Overall, in the whole population encompassing a range of glycemic status and a range of obesity status, in continuous analyses the effects of BMI and insulin resistance were the dominant determinants of vascular function. The effect of glycemia was evident when evaluating only non-obese subjects, but glycemic status was not a powerful separate determinant of vascular function among obese subjects.

Discussion

We have undertaken an evaluation of the relationships between agonist-mediated endothelium-dependent vasodilation (i.e. vascular function) and phenotypic variables in order to compare relative contributions of obesity, insulin resistance, and dysglycemia. In categorical analyses, the presence of dysglycemia (impaired fasting glucose and/or impaired glucose tolerance) was associated with impaired endothelium-dependent vasodilation in non-obese subjects, such that vascular function in dysglycemic non-obese subjects was reduced comparable to normoglycemic obese subjects. Within the obese subjects, gradations of dysglycemia were not associated with further worsening of these vascular responses beyond the defect associated with obesity alone. In univariate modeling adjusted for relevant confounders, obesity, insulin resistance and dysglycemia were each significantly inversely related to vascular function. Ambient glycemia at the time of vascular function measurement was not significantly related to vascular function. Multivariable modeling analyses revealed that effects of glycemia were not significant when entered in models together with measures of obesity and insulin resistance.
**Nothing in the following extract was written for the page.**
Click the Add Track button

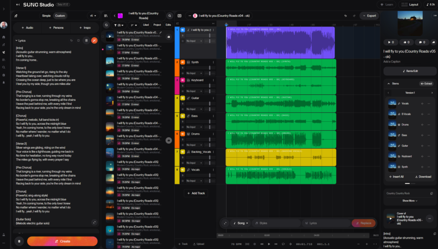click(196, 193)
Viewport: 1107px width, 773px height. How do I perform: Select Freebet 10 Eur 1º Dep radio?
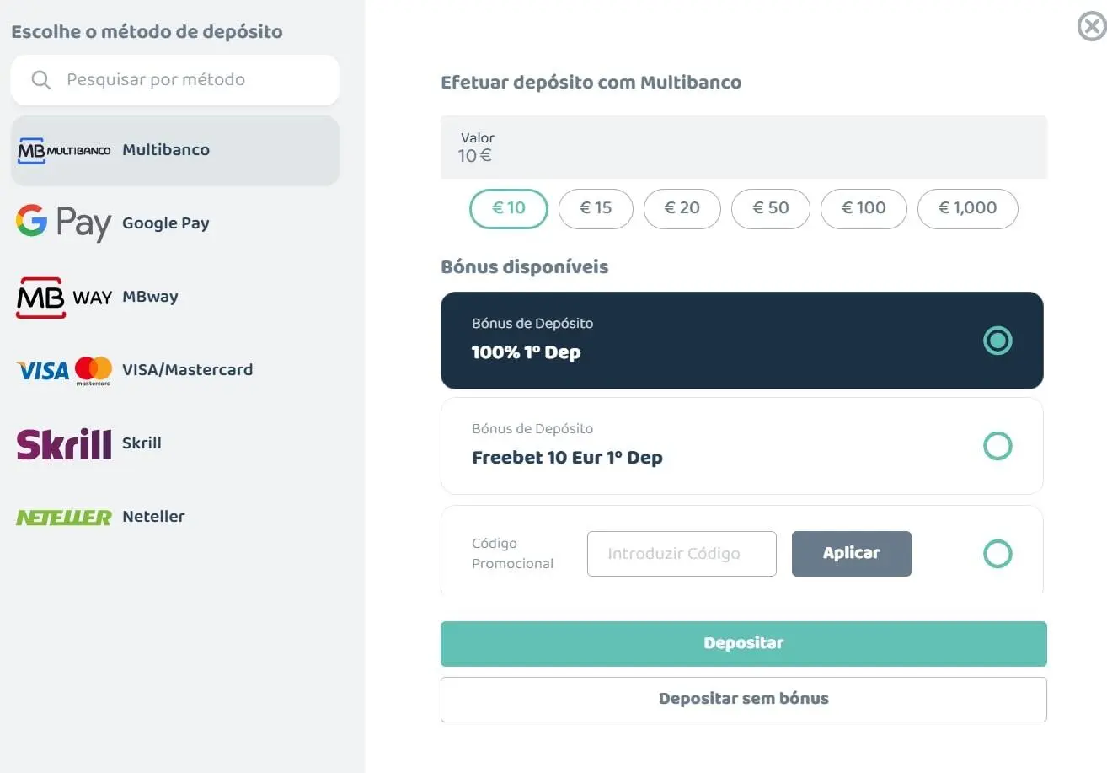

In these analyses progressive increases in dysglycemia within the obese group were not associated with further worsening of vascular function, such that vascular function was not significantly worse in the presence of frank diabetes than among normoglycemic obese subjects. This observation plus the results of the multivariable modeling suggest that obesity-related factors other than glycemia are of prime importance in the pathogenesis of vascular dysfunction in obesity. This observation is consistent with recent clinical trial data where treatments targeting aggressive glycemic control failed to improve vascular disease outcomes. Conversely, these observations suggest that in non-obese patients with type 1 diabetes, glycemia appears to be more viable as a treatment target for improving vascular biology. This flows from our observations comparing normoglycemia and dysglycemic non-obese subjects, and is consistent with recent data suggesting a cardiovascular protective effect of intensive glycemic control in Type 1 diabetic subjects who participated in the Diabetes Control and Complications Trial [7].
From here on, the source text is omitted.